Ever since sixth grade, all the way through High School, I’d invent games in which, in my mind, the future of the Civil Rights movement, or ending the escalating war on Vietnam, or even the good health and happiness of my family would depend on my ability to discipline myself sufficiently to master some seemingly unrelated and irrelevant situation. Going up the stairs, I’d sprint from the downstairs door straining to reach the landing before the door slammed shut. Invariably, I was successful, by a hair’s breadth, and Nazism, racism, or death itself was defeated, dead to the world–at least until the next time I raced the slamming door. Each time I added a greater distance I had to run in order to win. The combination of elation and relief with every “victory” (and this occurred at least once every day for eight or nine years), empowered me over conditions I wanted to change but over which I had no control.

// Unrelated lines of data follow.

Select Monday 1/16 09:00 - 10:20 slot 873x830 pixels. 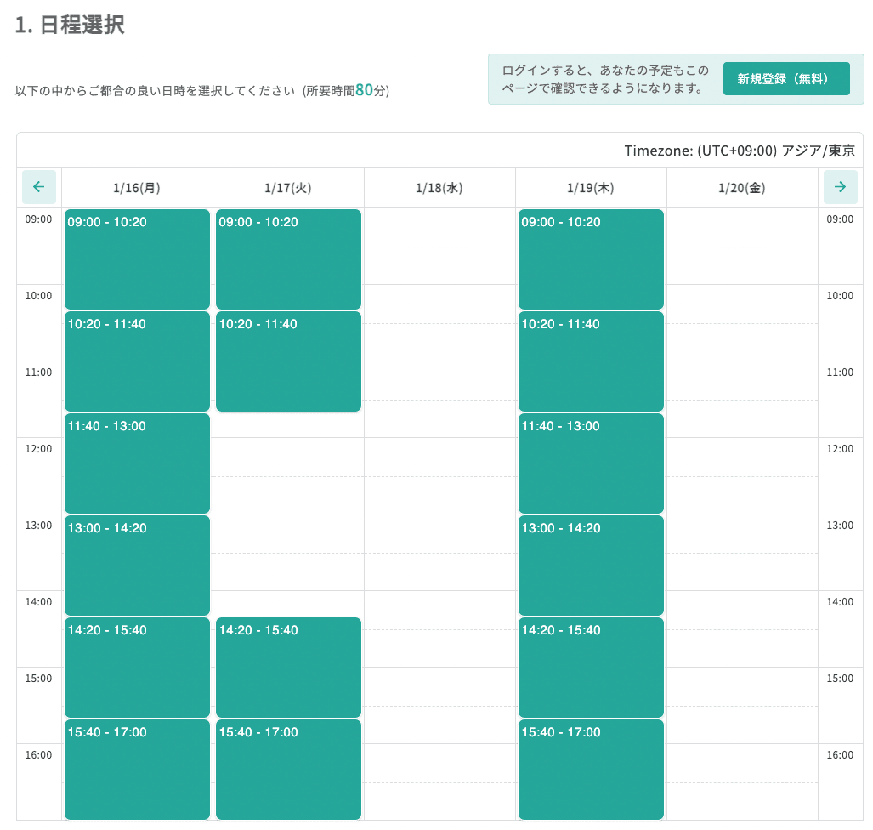coord(137,259)
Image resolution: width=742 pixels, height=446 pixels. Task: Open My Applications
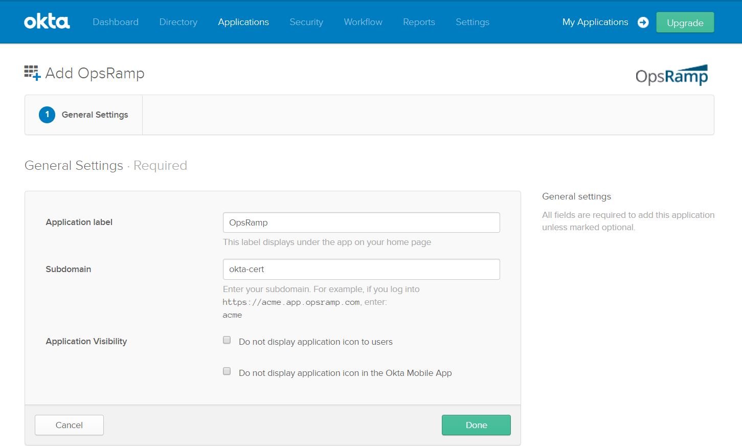pyautogui.click(x=595, y=22)
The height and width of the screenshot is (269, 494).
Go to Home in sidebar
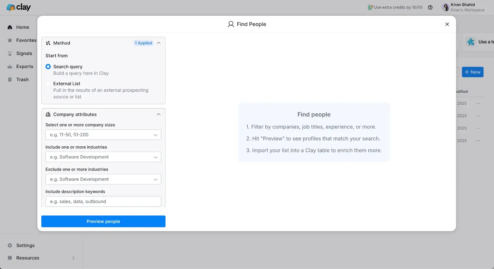[x=23, y=27]
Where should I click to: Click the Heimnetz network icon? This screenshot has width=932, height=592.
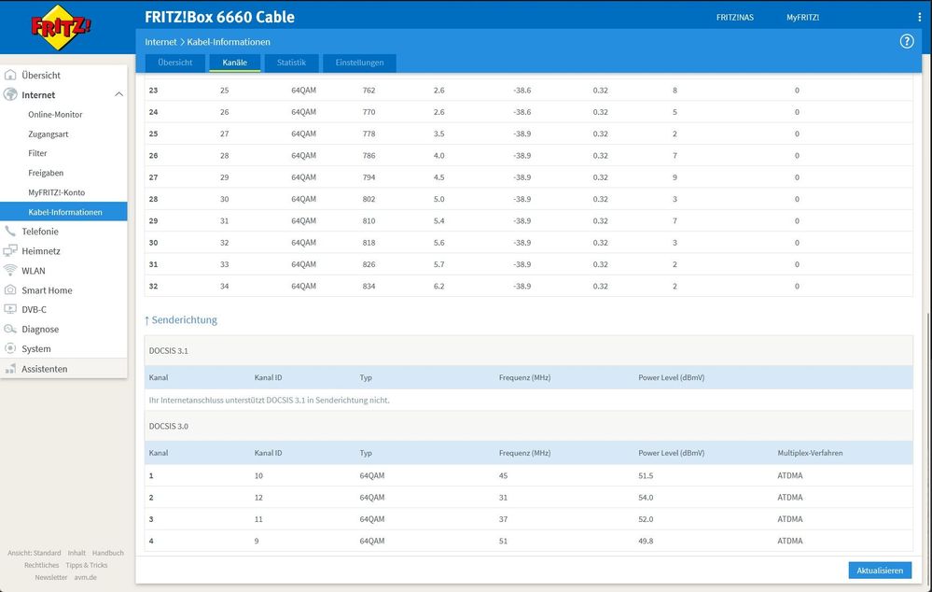10,250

I fought against the temptation to “waste” this effort on minor or personal desires, like getting an A on an exam. These games, in which I was the only one involved but in which every occurrence became some sort of private signal and each rearrangement of reality became an esoteric omen, were reserved for only the most important world-shaking questions. “If I don’t beat that door, it’ll prove that god exists,” I’d think, and, fancying myself to be of scientific, non-religious mind despite five years in Hebrew school, I’d never fail to beat the slamming door, never fall down, always straining against my own physical limits, never setting it up as an easy goal, and thus, always giving abstract philosophical questions a real physical dependence.
None of my friends believed in god. That was the first philosophical/religious encumbrance we’d discarded before turning the age of 12. I inadvertently caused a school scandal in P.S. 248 when I refused to read a bible passage to the honors assembly at the end of the 6th grade, after having been chosen by the teachers as the best reader in the school. The year before, I had beaten out my best friend Lloyd in the spelling bee by spelling correctly the word he missed “bouquet” before the entire school. I then spelled the word “gymnasium,” which was long but straightforward, and I was crowned the school champ –in the fifth grade!– and sent off to the district contest.
Susan Sussman congratulated me after school. She had a crush on me in fifth grade and I couldn’t care less. By sixth grade, however, our feelings had switched. I thought Susan was adorably cuddly. She had long blond hair, and wore a red velvet dress for special occasions. I dreamed about touching her dress. I called her once to go to the movies with me and my parents, but she didn’t want to. It took me half the day to build up the nerve to call her. By then, it was Susan who couldn’t care less.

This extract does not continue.